Not only is intelligence expandable, but also there are endless ways to be smart—scientific, literary, physical, emotional, and in combinations. It’s widely understood that old methods of measuring intelligence, such as IQ tests and AP exams, measure only certain forms of intelligence and that they don’t delimit the areas for intellectual growth; their usefulness is in evaluating current potential among student applicants to highly competitive schools. As the book points out, that potential can grow and shift within any student, and those who test poorly now may increase their test scores later. For this reason, higher education has increasingly been made available to all: In the US in 2019, 36% of citizens possessed bachelor’s degrees, and that number continues to rise.
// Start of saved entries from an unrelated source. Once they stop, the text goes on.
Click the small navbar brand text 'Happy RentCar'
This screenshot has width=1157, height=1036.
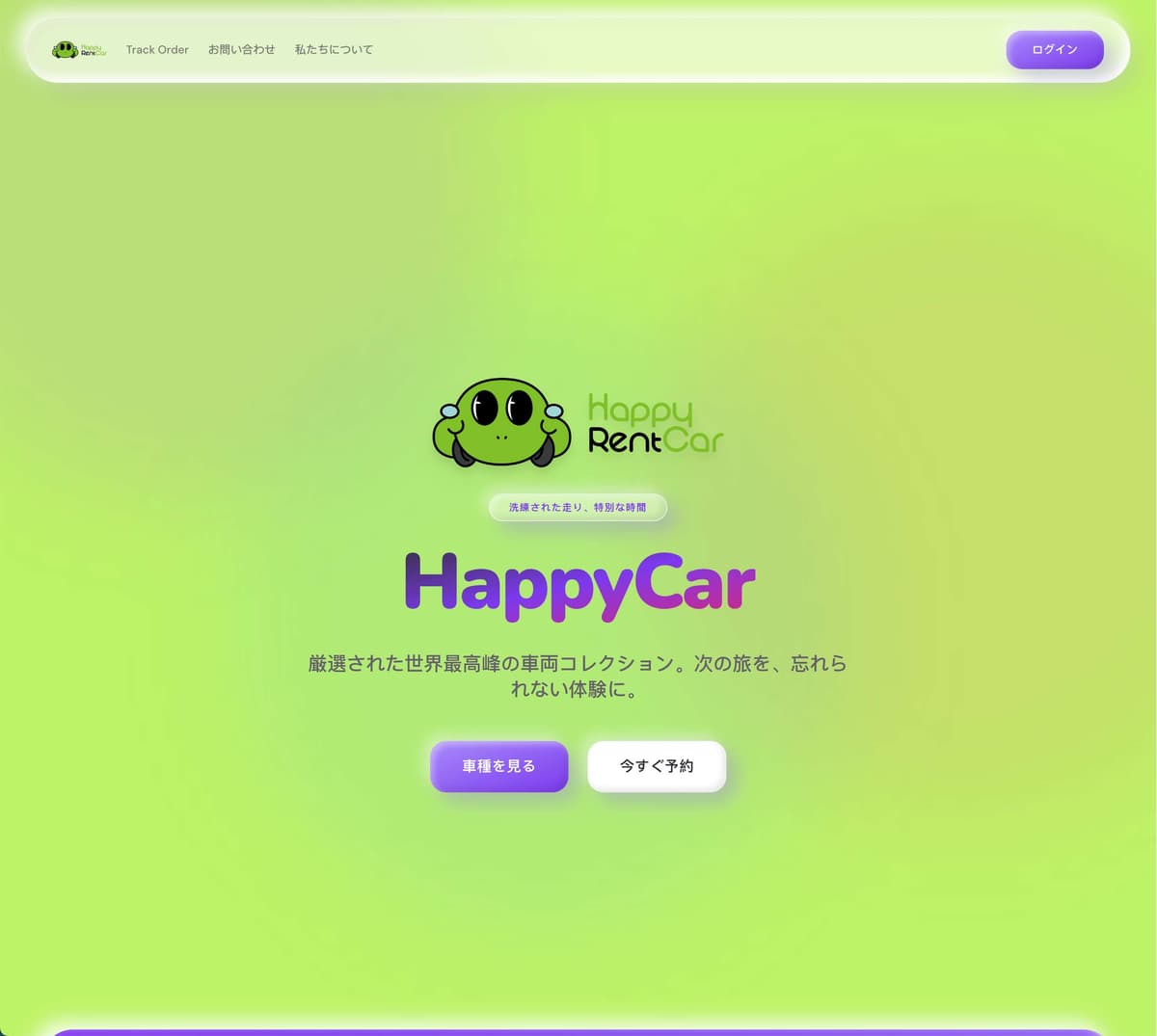[92, 49]
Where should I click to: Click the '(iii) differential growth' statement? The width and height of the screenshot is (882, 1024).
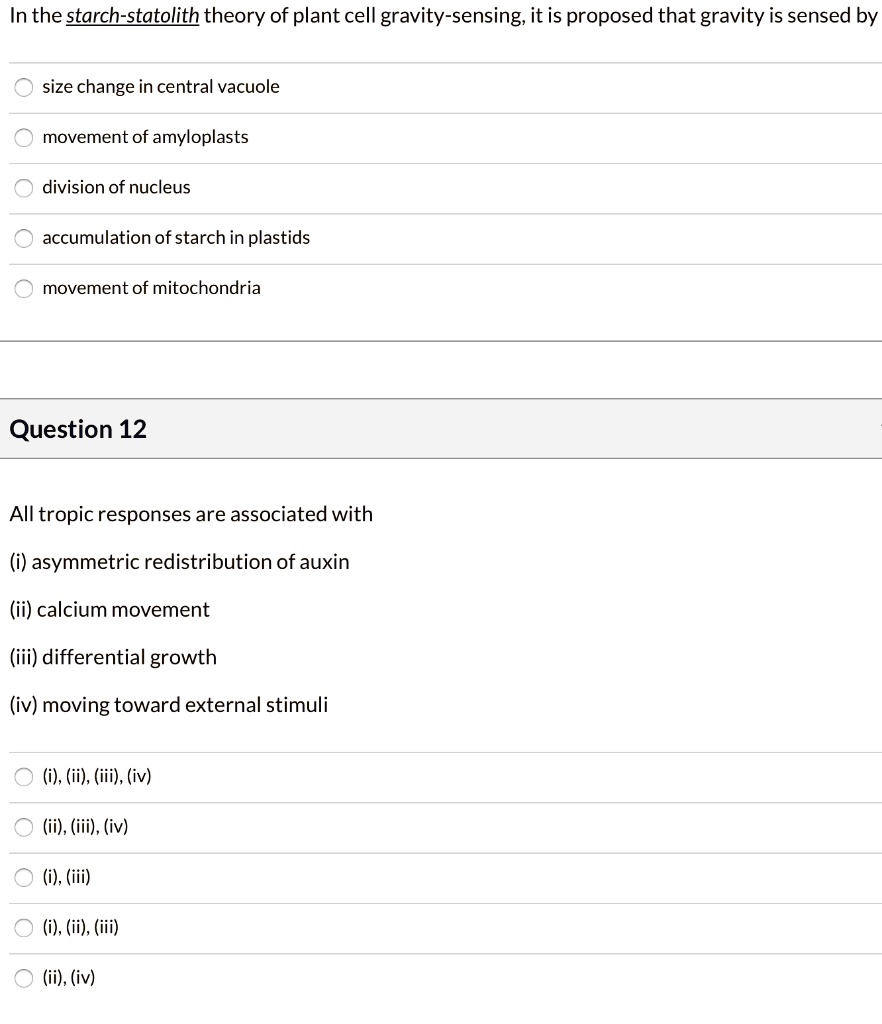pyautogui.click(x=113, y=657)
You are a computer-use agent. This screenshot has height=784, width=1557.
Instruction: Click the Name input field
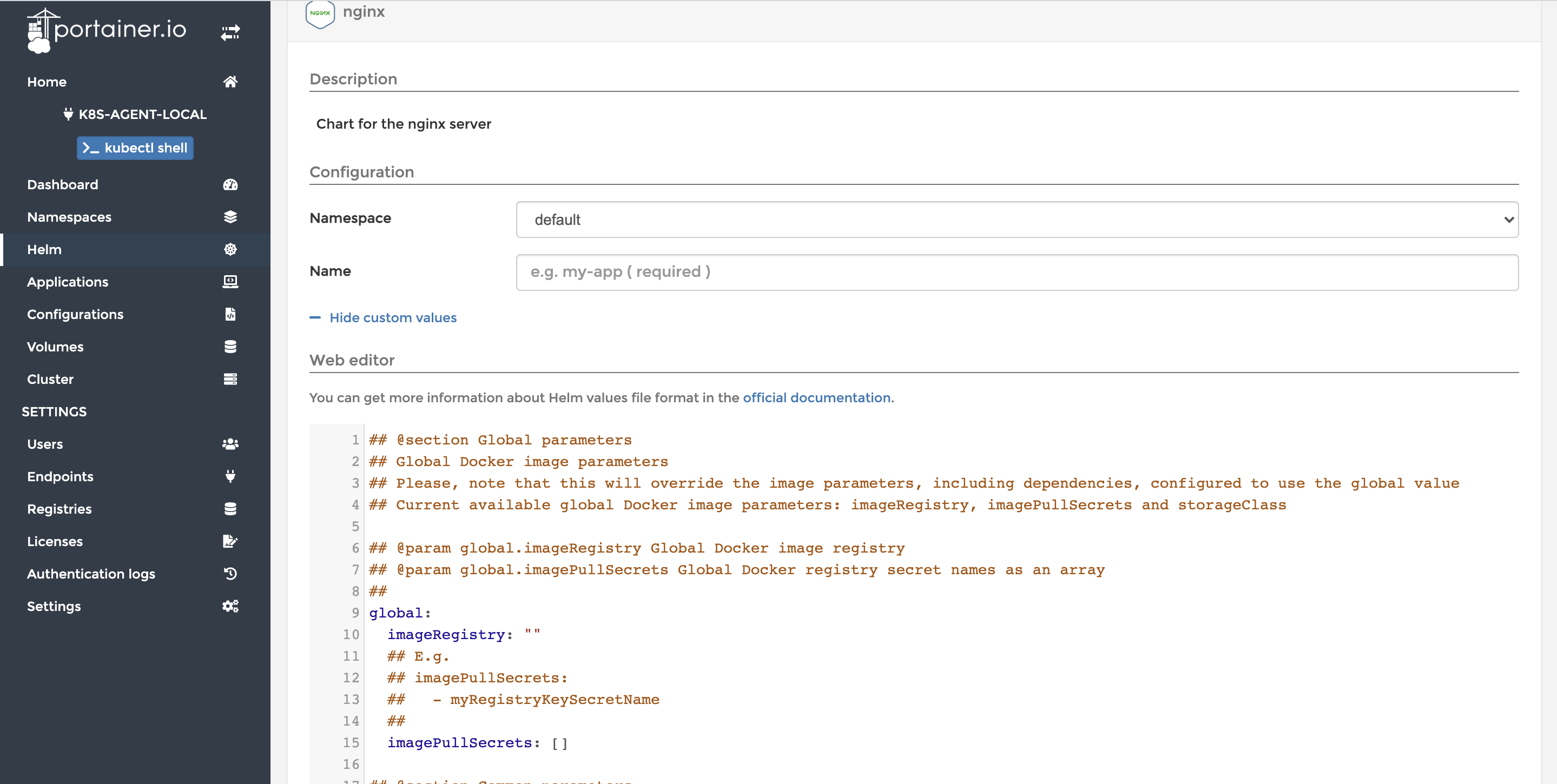point(1017,272)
When we compare ourselves to others, we tend to stop growing: If we’re the best, there’s no need to improve; if others are better, we often give up. Either way, there’s no incentive to learn more or develop our talents. Students who compete with themselves, on the other hand, can grow indefinitely, and every achievement sets a new benchmark to overcome. Those who are curious about the world will find an endless number of questions to answer, and pursuing those questions will feed growth in a never-ending process.